As climate change becomes a reality, local land holdings group Wairarapa Moana Incorporation is calling for better government engagement with Māori groups about adaptation.
In a summary of submissions published by the Ministry for the Environment and Te Puni Kōkiri, the government’s policy advisor for Māori wellbeing and development, Wairarapa Moana representatives Anaru Smiler, Anne Carter and Sonya Rimene raised their concerns about engagement and inclusion of Māori in climate change adaptation.
The report said all submitters asked for more action to support Māori climate change adaptation, while many commented on the “challenging and complex nature” of the task ahead.
It said there was a “sentiment among submitters of wanting to adapt at place”, and for Māori to be empowered to continue to exercise their Treaty rights and protect their interests.
Rimene said that Māori are adaptable: “We know only too well what it’s like to be uprooted, dislocated and displaced.”
She said the success of Māori can be attributed to resilience and the exercise of our rangatiratanga [self-determination], which stems from Te Tiriti [The Treaty of Waitangi].
The report said although many submitters recommended “robust and meaningful adaptation conversations” between the Crown, Māori and local government, that need to be balanced and “recognise engagement fatigue caused by the many and varied Crown and local government engagement and consultation requests of Māori”.
Wairarapa Moana commented that the Crown and councils often undertake engagement with “the incorrect Māori groups”, primarily with post-settlement governance entities, which it said are not always the right groups to engage with.
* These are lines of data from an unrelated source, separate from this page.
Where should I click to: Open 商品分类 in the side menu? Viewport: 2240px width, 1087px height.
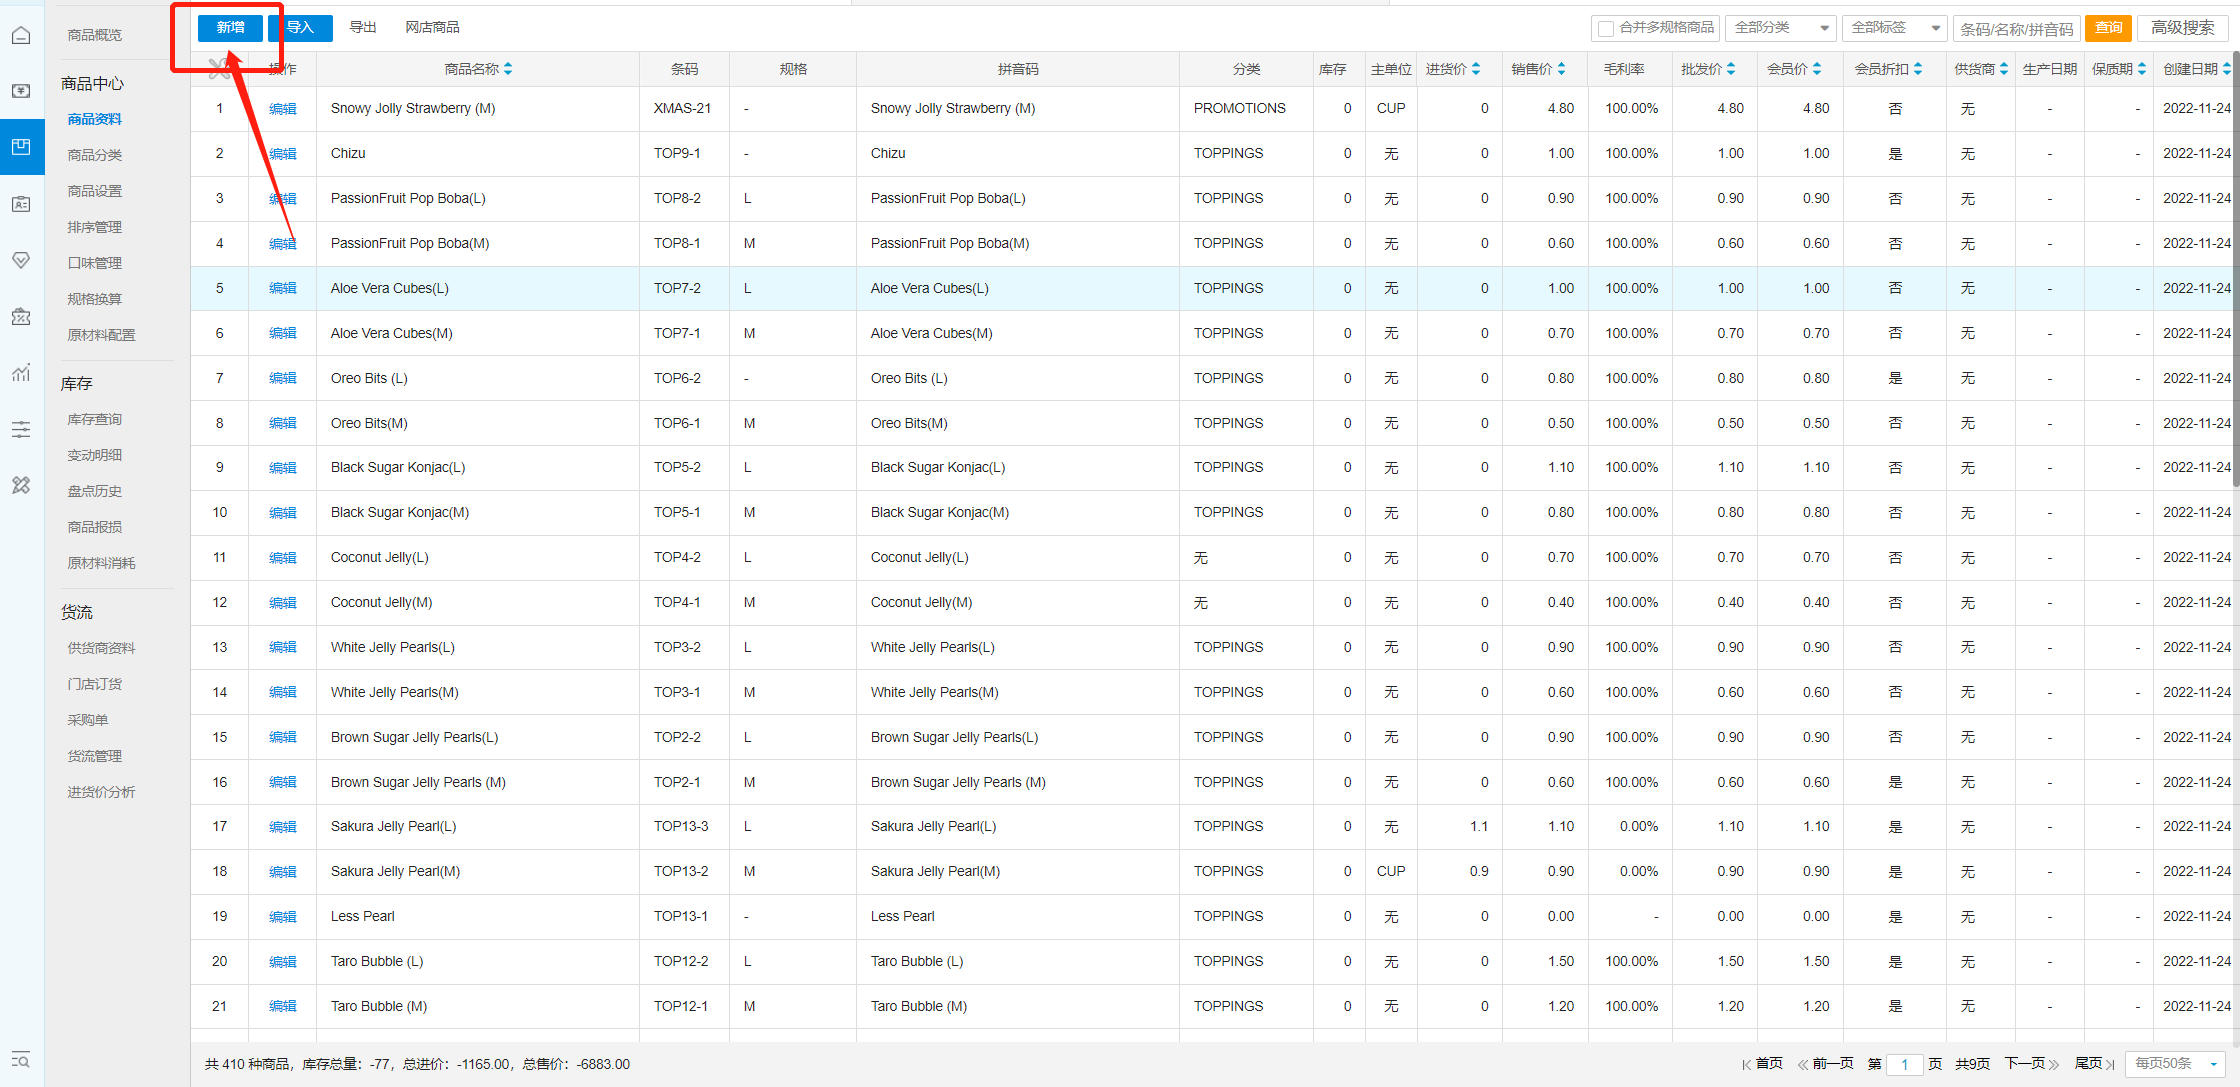click(x=95, y=155)
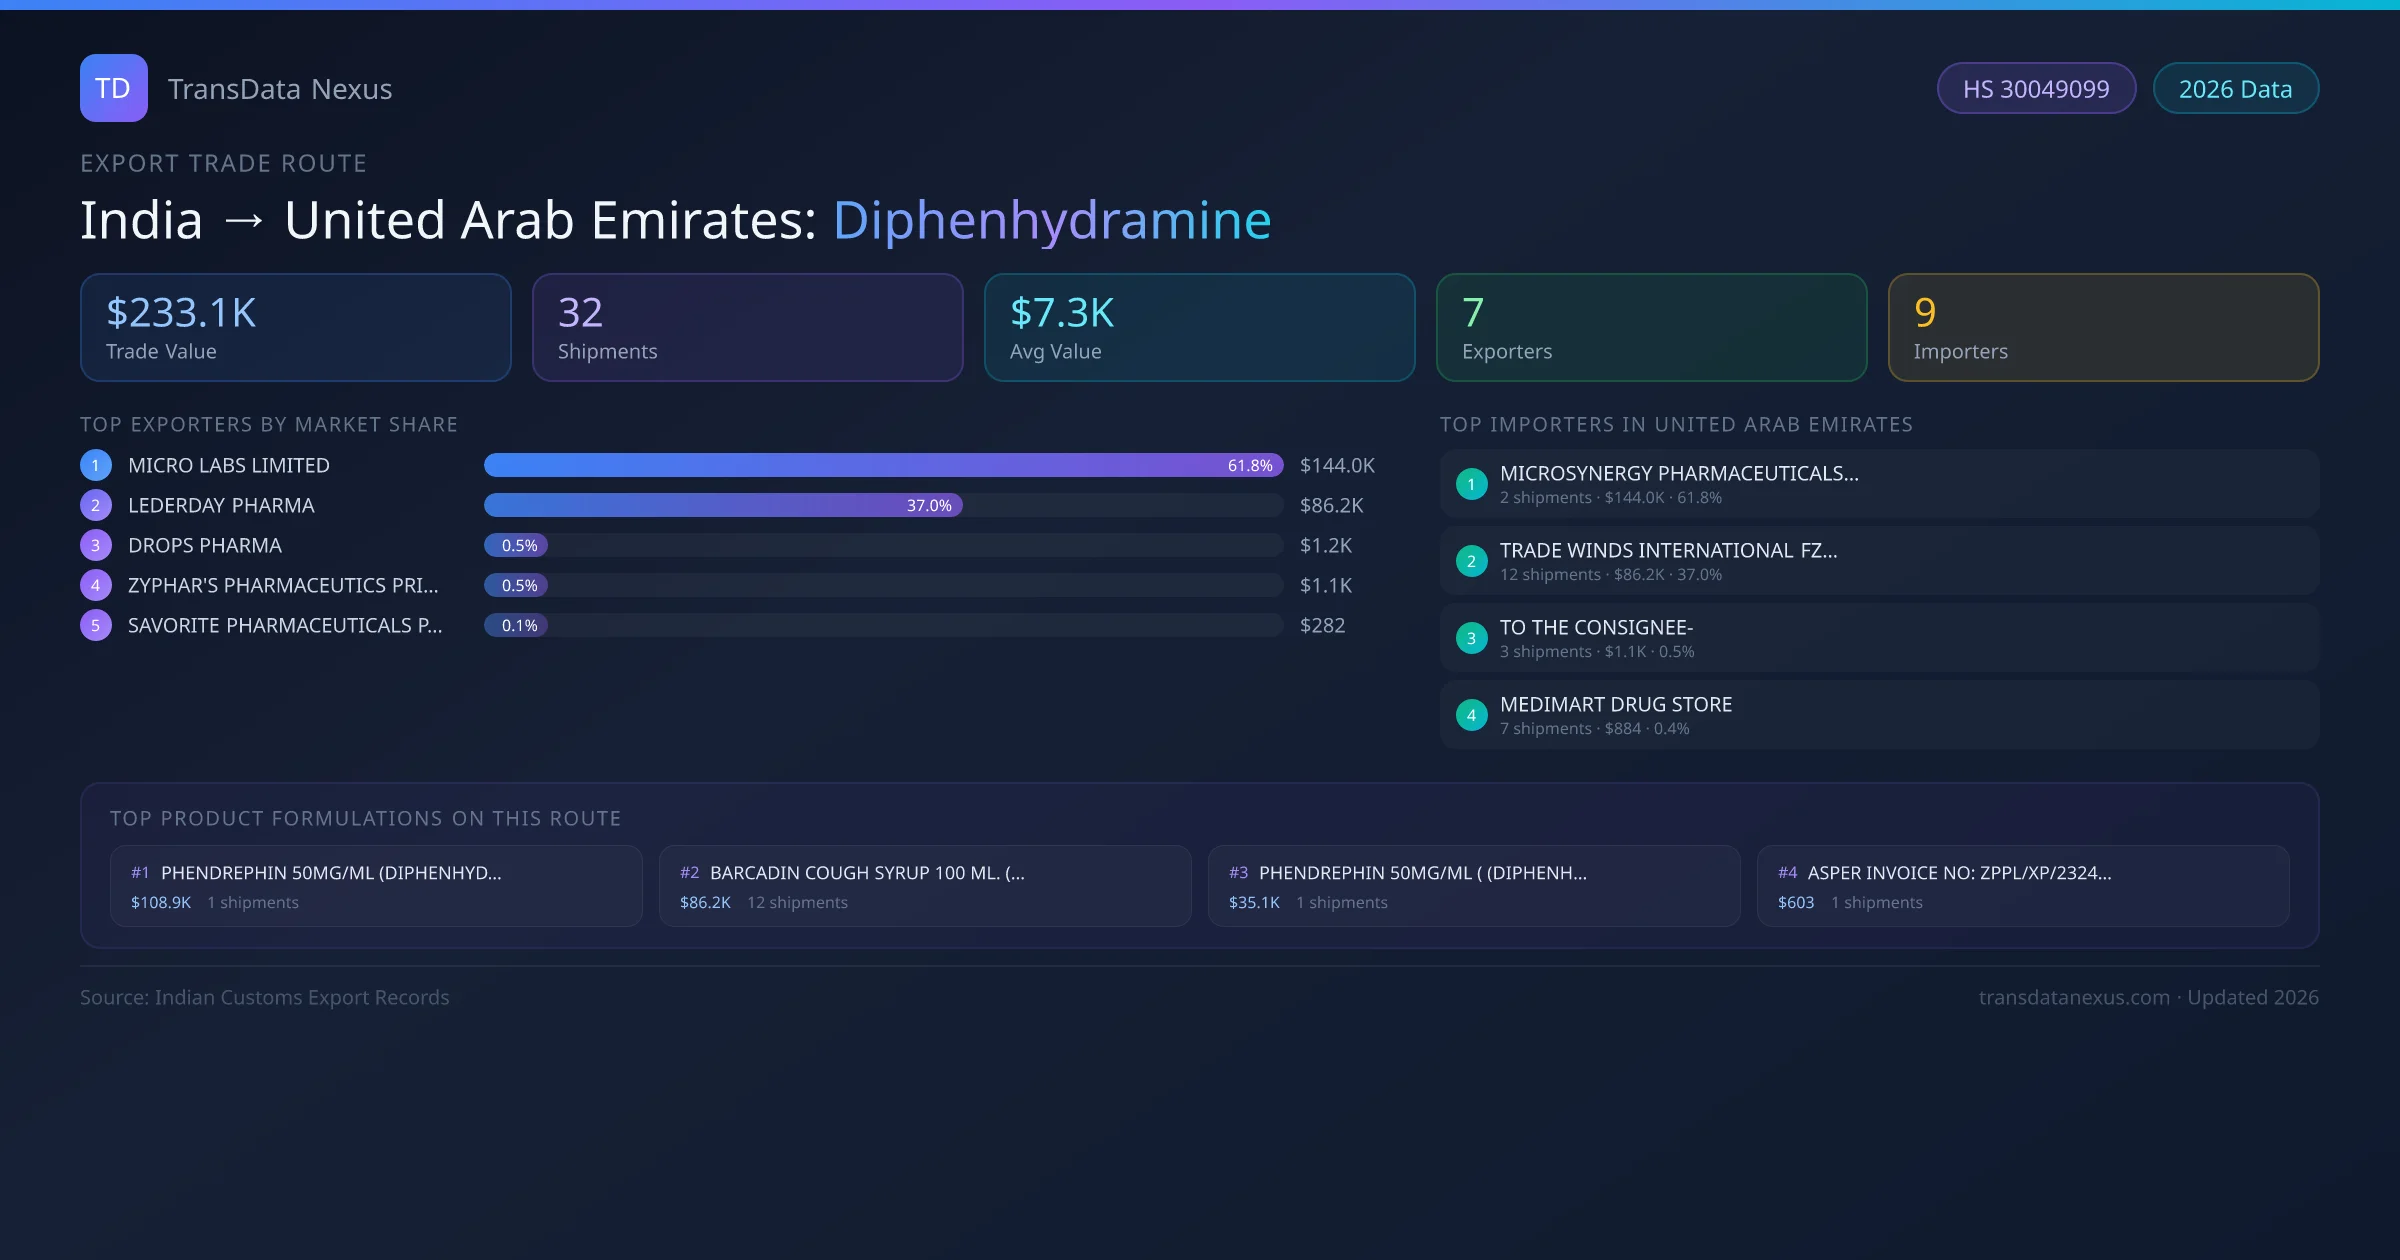Click the 2026 Data pill button
The height and width of the screenshot is (1260, 2400).
(x=2235, y=89)
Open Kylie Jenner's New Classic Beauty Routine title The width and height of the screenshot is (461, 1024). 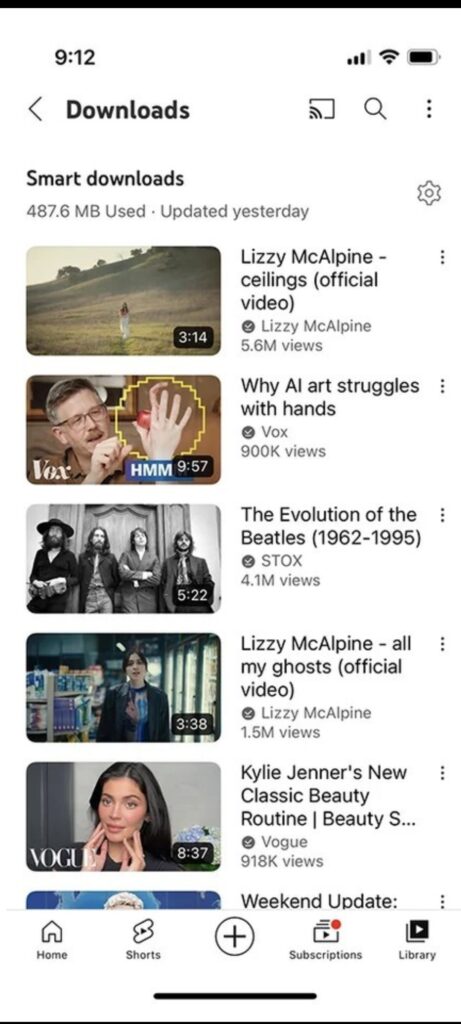tap(324, 795)
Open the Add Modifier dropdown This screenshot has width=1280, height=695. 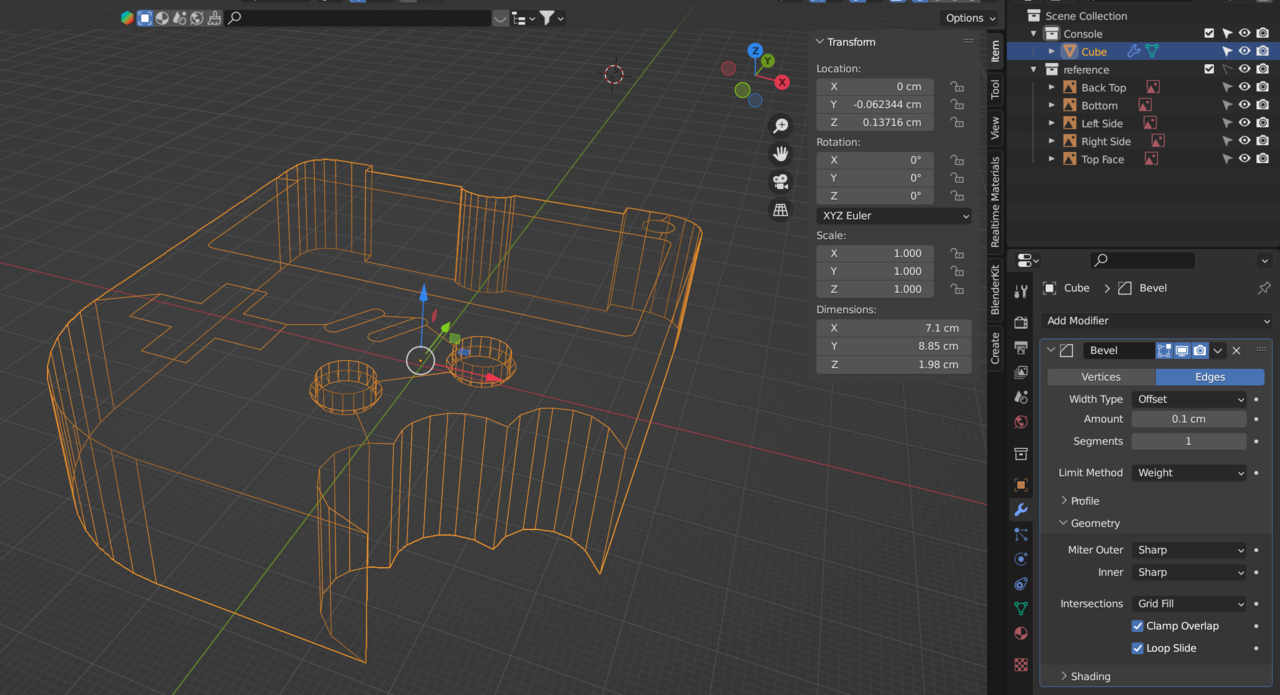pos(1156,321)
“It is important to not just focus on engaging with the post-settlement governance entities since much of Māori land is owned by collectives of shareholders or trusts that represent those shareholders. These trusts are separate from iwi and hapū in the sense of governance over their whenua,” it said.
The report said many submitters explained that Māori are already fighting to protect their taonga through Resource Management Act 1991 and Public Works Act 1981 processes.
“There is a risk of further dispossession if the problems inherent in existing processes are not addressed.”
Submitters argued that Māori communities need to be directly involved in, and sufficiently resourced to either co-design or lead the development of their own solutions to climate change, including making decisions on adaptation plans that directly affect them.
“Mana Whakahaere – recognise the full range of rights and interests at place in our communities.
“And that it requires a very inclusive approach by Māori for Māori,” Smiler said.
Submitters also called for the Crown to share data and information more freely, to enable iwi, hapū and hapori Māori to undertake adaptation planning for themselves.
Smiler said Māori need the government to provide them with information, data and knowledge that it holds.
“We need them to be able to share that with us more easily, which will help us work through things ourselves.
Smiler said people need to put aside self-interest and “focus on what is right for the whenua and how we can work together to best look after it”.
He said an indigenous approach focuses whenua [land] and honours the whakapapa [genealogy]connecting all living beings.
The report summarised that because Māori land holdings do not extend all the way from the mountains to the sea, Smiler also suggested engagement needs to happen with all the different communities of interest, for example, Māori land trusts, not just post-settlement governance entities.